You are viewing a plain text version of this content. The canonical link for it is here.
Posted to users@nifi.apache.org by James McMahon <js...@gmail.com> on 2017/10/19 12:58:24 UTC

Prioritizing flowFiles to tailor throughput

Our team is considering ways to accelerate delivery for certain subsets of
content we process through NiFi. We are using Apache NiFi 0.7.x as our
baseline.

This link discusses a recommended approach to content prioritization using
PriorityAttributePrioritizer on a connector (queue) to tailor throughput
based on a priority attribute we set upstream in our flow:

https://stackoverflow.com/questions/42528993/how-to-specify-priority-attributes-for-individual-flowfiles

How often does the connector queue have to re-sort contents in order to
enforce our priority attribute? Is it re-sorting *every *single time new
flowFiles hit the queue? Won't that markedly and negatively impact
performance?

If our priority 1s are a huge volume of flowfiles that persists over time,
won't this approach cause our priority 2s, 3s, etc etc to languish in queue?
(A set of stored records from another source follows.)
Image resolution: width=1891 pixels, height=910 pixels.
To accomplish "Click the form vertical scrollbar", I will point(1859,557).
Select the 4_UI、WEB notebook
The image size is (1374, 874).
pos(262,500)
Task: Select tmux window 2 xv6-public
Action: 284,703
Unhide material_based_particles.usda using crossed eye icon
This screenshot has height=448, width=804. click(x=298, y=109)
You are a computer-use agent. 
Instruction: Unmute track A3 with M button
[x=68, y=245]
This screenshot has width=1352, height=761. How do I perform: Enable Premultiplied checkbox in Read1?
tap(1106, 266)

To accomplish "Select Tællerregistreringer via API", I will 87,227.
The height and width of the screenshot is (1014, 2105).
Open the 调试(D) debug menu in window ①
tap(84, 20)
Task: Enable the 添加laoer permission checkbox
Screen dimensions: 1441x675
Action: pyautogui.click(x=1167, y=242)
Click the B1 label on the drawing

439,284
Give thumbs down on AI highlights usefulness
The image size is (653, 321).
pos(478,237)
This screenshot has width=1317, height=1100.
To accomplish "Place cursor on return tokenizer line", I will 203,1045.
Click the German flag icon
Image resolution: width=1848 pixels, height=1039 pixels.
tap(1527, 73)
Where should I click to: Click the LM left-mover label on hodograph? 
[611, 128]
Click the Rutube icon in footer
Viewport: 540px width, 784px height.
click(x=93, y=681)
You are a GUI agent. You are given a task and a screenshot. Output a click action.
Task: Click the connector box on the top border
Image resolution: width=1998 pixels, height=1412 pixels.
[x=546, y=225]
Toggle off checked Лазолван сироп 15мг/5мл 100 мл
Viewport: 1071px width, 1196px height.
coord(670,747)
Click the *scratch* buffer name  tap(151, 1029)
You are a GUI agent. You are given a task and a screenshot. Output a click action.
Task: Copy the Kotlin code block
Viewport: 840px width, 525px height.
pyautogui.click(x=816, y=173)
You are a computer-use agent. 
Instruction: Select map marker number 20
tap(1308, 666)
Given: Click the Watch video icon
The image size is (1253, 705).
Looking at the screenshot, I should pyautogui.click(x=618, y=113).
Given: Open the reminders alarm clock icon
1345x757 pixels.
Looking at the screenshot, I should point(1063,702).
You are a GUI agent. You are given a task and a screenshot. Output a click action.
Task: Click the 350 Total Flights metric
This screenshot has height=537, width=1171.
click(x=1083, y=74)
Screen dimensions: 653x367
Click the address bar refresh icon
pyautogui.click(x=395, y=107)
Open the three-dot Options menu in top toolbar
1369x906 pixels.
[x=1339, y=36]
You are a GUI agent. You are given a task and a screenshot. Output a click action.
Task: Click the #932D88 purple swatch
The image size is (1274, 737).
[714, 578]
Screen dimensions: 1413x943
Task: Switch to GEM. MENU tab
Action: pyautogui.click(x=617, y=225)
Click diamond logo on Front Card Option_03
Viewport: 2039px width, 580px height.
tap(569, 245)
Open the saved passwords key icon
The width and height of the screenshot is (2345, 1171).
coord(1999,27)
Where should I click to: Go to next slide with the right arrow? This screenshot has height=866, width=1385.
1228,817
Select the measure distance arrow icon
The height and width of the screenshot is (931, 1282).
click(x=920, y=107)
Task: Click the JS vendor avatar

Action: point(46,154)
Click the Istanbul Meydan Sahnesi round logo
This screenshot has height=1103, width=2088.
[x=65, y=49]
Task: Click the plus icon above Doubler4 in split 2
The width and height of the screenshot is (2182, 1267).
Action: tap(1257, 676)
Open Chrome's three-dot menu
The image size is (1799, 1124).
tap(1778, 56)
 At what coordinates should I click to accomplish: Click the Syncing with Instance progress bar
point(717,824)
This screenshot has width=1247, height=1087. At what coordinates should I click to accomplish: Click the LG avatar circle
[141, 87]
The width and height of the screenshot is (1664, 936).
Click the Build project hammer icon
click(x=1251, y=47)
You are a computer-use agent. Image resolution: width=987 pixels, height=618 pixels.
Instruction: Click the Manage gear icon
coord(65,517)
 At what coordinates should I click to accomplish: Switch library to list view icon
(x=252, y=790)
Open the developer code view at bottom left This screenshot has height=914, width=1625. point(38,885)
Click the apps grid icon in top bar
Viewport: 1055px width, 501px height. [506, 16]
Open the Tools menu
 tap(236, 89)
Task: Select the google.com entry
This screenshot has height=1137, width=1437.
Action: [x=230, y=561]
The described approach seems to embed significant business logic in the
NiFi workflows. In an environment where priorities change often, would that
be considered a poor approach? Might it be better to enforce priority
processing at a higher architectural level - a lightweight NiFi server to
accelerate delivery of priority one content and email alerts, a priority
two suite of NiFi servers for standard flowfile volume, a priority three
suite of servers to handle long-term bulk processing, etc etc?

Thanks in advance for your help.  -Jim

Re: Prioritizing flowFiles to tailor throughput

Posted by Joe Percivall <jp...@apache.org>.
Hey James,

Sorry, no one responded when you first sent the message but I'm curious
what you ended up doing and any findings you had. Also, wanted to bring
this thread back up to the attention of the larger group as it brings up
some interesting questions I haven't found discussed elsewhere.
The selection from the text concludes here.